Davenport tried to keep the flutiness out of his voice but didn’t quite succeed. “Yes, I... I’ll see what can be done for you, O’Hara.”

“Now, Councilman,” Shuford said plaintively, “you know I got the goods on this guy and it ain’t right to—”

Kerr’s face was amused, impersonal but he said, “Let’s talk this over in my office. After all, Lieutenant, there’s no big rush to throw O’Hara into jail. I understand they keep the jails here open all night.”

Davenport put his hand persuasively on Shuford’s arm. He said, “Yes... yes, I’d suggest you — we all talk this thing over.”

Shuford said doggedly, “It ain’t going to do no good to talk it over. I caught this guy burglarizing Miss Dana’s apartment and I know she’ll sign a complaint. That’s all there is to it.”

“You’d better find out if she’ll sign a complaint, hadn’t you?” Kerr said smoothly. “Wait in my office and I’ll call her.”

Shuford grumbled, hesitated, but finally herded O’Hara after Kerr and the Councilman. They went through the dining-room, down the corridor that led to Kerr’s office.

Inside the office, Joe Rockley, the press agent, was sitting with his heels hooked on Kerr’s desk and a highball and a sandwich in his hands. This time the sandwich was ham and cheese but otherwise Rockley looked as though he hadn’t moved since O’Hara had left him there the night before.

He raised fluffy eyebrows, said languidly, “Hey, hey, gentlemen. What ho?”

Nobody answered him for a moment and he said, “Anything wrong, O’Hara? You don’t look happy and if you can’t be happy at the Barcelona, you can’t be happy anywhere. Our slogan.”

O’Hara grinned. “Nothing the matter with me. It’s our Detective Lieutenant — he’s having delusions, among them the delusions that I’m a burglar and that he’s going to slam me in jail.”

“No!” Rockley said. “Lieutenant, didn’t you ever hear that you can’t arrest newspaper men?”

Shuford swung, poked a stiff forefinger at Rockley. He said between his teeth, “Get outa here, funny guy. Scram!”

Rockley’s face lost its grin. He got up. Going toward the door, still clutching his sandwich and highball, he said to O’Hara, “I thought you were kidding. It seems you weren’t. Anything I can do or anybody I can call for you?”

Shuford snarled, “I said scram!” and aimed a foot at the seat of Rockley’s pants.

Rockley avoided the kick.
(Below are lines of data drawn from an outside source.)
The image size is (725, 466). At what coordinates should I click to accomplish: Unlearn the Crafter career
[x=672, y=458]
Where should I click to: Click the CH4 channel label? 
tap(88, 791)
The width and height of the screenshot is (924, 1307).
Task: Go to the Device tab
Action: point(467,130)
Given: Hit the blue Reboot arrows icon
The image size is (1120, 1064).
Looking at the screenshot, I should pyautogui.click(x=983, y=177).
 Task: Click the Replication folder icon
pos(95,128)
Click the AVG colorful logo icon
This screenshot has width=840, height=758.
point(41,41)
Going out the door, he sighed, “Tsk, tsk, such a disposition.”

Kerr got out a box of cigars, opened them on his desk. But nobody took any and Kerr said, “Maybe I’m going out of my way to mess in this but, after all, it’s my spot and my success depends a lot on the kind of publicity I get. Pinching O’Hara out here, Lieutenant, won’t help my relations with the newspapers.”

“To hell with the newspapers,” Shuford growled. “Get Miss Dana and when she says she’ll sign a complaint, I’ll take the responsibility off your shoulders.”